CAMPS, of one sort or another, have become essential for most sporting teams preparing for competition.

Sixteen selected West Indies players have just ended one such week-long exercise in Florida prior to the forthcoming, back-to-back tours of India and New Zealand. It followed a week’s session at the West Indies Cricket Board (WICB) High Performance Centre at the University of the West Indies Cave Hill campus in Barbados.

The WICB titled it the “Elite Team Tour”. It involved “several team building exercises – indoors and outdoors – as well as interaction with Dr. Jason Scott Hamilton, the Jamaican Elite Sports Psychologist, who has worked with the team for the last six months”. The players, the board added, “complemented their physical preparations by participating in a number of psychological drills, community outreach activities, social get-togethers, and general bonding exercises”. The motto, ‘One Team, One Goal’, adopted prior to last year’s successful World Twenty20 championship in Sri Lanka, was a constant theme.
“We want to create a culture of unity, winning and overall success.” WICB president Dave Cameron said. He was present throughout, along with his special assistant Carole Beckford and the team’s management staff.

20120708cozieronsundayIt was the latest initiative by the new president, just seven months in office and keen to promptly place his distinctive stamp on the office.
Yet it raised a couple of questions that need answering.

Why was the “Elite Team Tour” located in Orlando and Miami Beach? And why, according to Red Perreira’s report on radio on Friday (since confirmed), were three of the Test squad named for India missing – Sheldon Cottrell, Veerasammy Permaul and Chadwick Walton?

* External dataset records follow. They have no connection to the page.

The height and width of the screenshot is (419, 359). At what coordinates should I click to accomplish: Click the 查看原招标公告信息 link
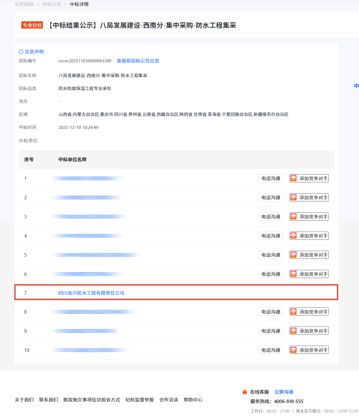138,61
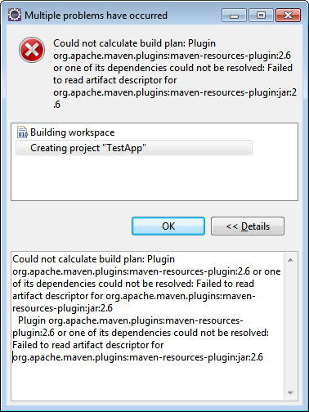
Task: Click the "Multiple problems have occurred" title text
Action: tap(96, 16)
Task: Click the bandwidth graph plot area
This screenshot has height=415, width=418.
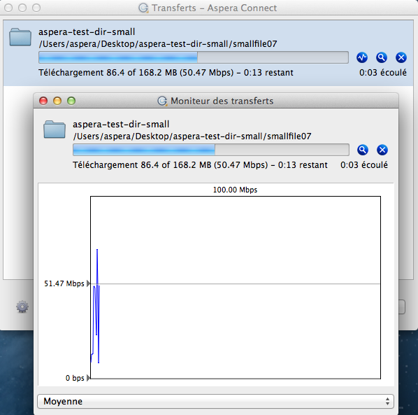Action: (x=236, y=288)
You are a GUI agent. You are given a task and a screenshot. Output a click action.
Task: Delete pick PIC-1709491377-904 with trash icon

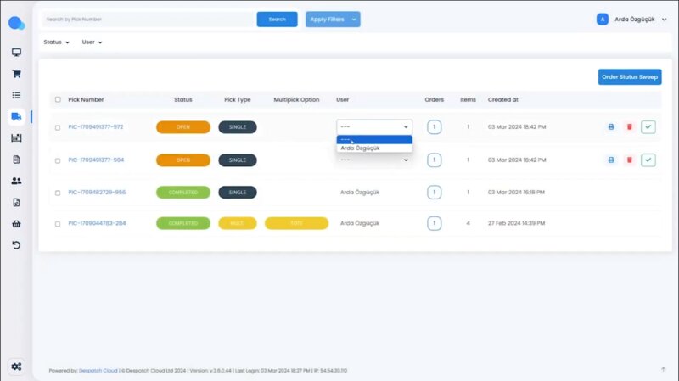629,160
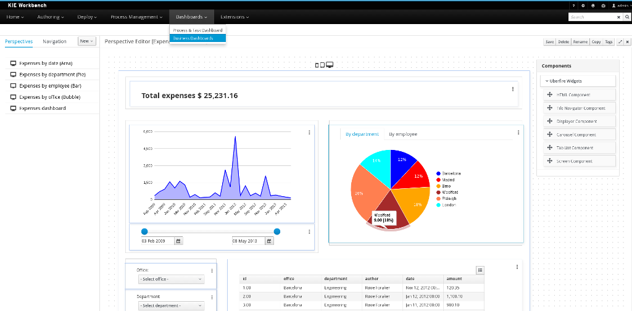This screenshot has width=632, height=311.
Task: Open pie chart kebab options menu
Action: (x=518, y=132)
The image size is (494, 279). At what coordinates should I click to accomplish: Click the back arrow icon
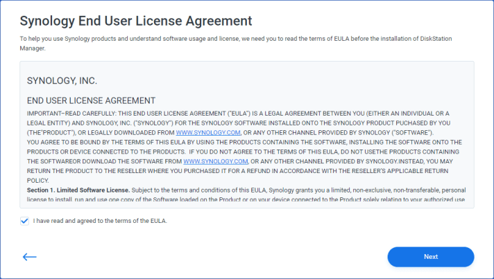[29, 257]
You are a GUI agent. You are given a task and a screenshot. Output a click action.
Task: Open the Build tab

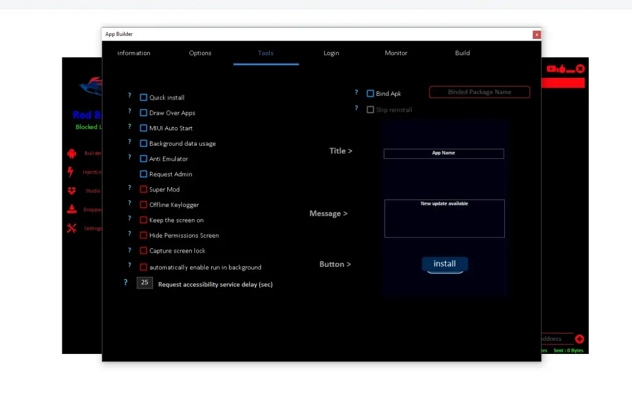click(462, 53)
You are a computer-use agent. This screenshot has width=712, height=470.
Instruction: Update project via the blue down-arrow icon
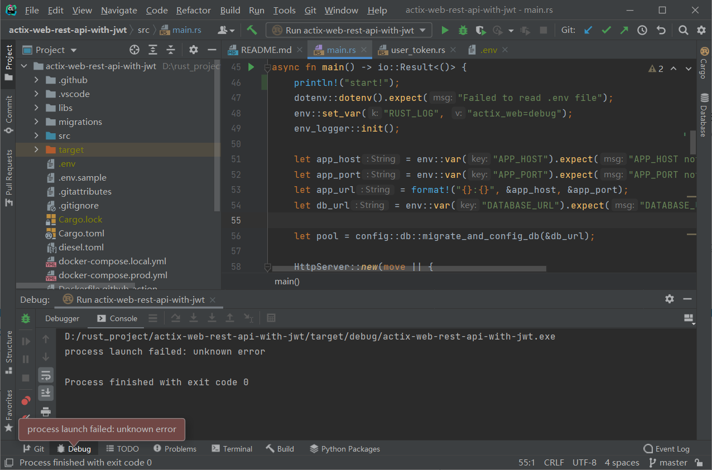point(588,30)
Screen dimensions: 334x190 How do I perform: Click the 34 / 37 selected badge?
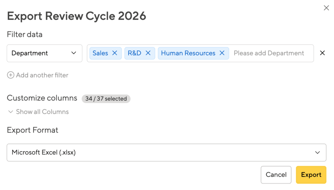click(106, 99)

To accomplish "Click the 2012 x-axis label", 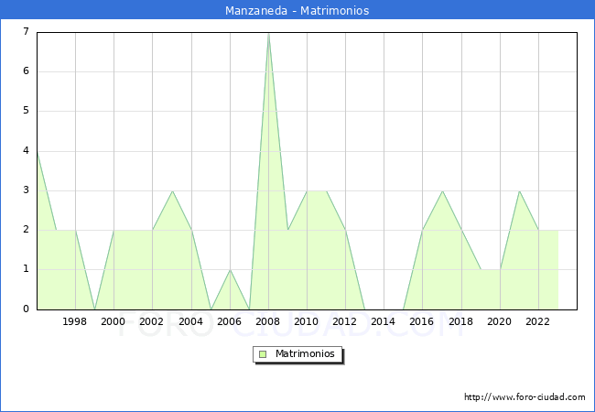I will (x=345, y=321).
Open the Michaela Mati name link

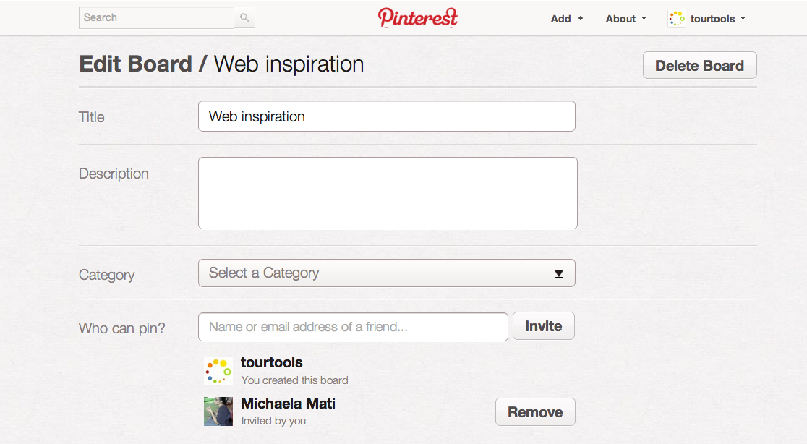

There might well be plausible explanations. If there are, it would be helpful to hear them; to leave them unanswered simply raises unnecessary speculation.

The WICB’s connection with Florida was established last year under the Julian Hunte regime when two Twenty20 Internationals were staged against New Zealand in Lauderhill.

It was lauded by the players and by the expatriate West Indian community. On the other hand, Donald Ramoutar, no less than the president of Guyana, called it an “abomination” on the grounds that “key matches were being taken out of the region” and that some territories were being “deliberately deprived”.
The same point could be made now by others in the cricketing Caribbean, that the presence of the “Elite Team” for a week of “community outreach activities, social get-togethers and general bonding exercises” would have been welcomed in their territory by their people and by their hotels and restaurants.
If one is possible, a WICB rebuttal is in order, setting what value there is in the Florida link against the financial costs of flying the entourage from Barbados to Orlando and housing them for the week.

There is no doubt about what can be gained from such a mission.
“In any team you need team-building,” Marlon Samuels is quoted as saying on the WICB website. “Not everyone is going to get along, not everyone will be friends after their careers are over, but team-building exercises are always important for any team to move forward and improve.”

Left-arm fast bowler Cottrell, the Jamaican soldier, and wicket-keeper Chadwick Walton, of the Combined Campuses and Colleges (CCC), are two newcomers to this West Indies team; Permaul, the Guyanese left-arm spinner, has had just two Tests since his debut 11 months ago.

They, more than anyone else, would have benefitted from the Florida bonding; as they set out on the long trek to India today, they will have to hear all about it from those of their teammates who were there.

In contrast to the relaxed ambiance of the West Indies preparation, Australia and England once engaged in rigorous, military-style boot camps prior to major series, mainly the Ashes. They have led to high-profile injuries to cricketers unaccustomed to such demands; they certainly didn’t go down well with the majority and have recently been curtailed.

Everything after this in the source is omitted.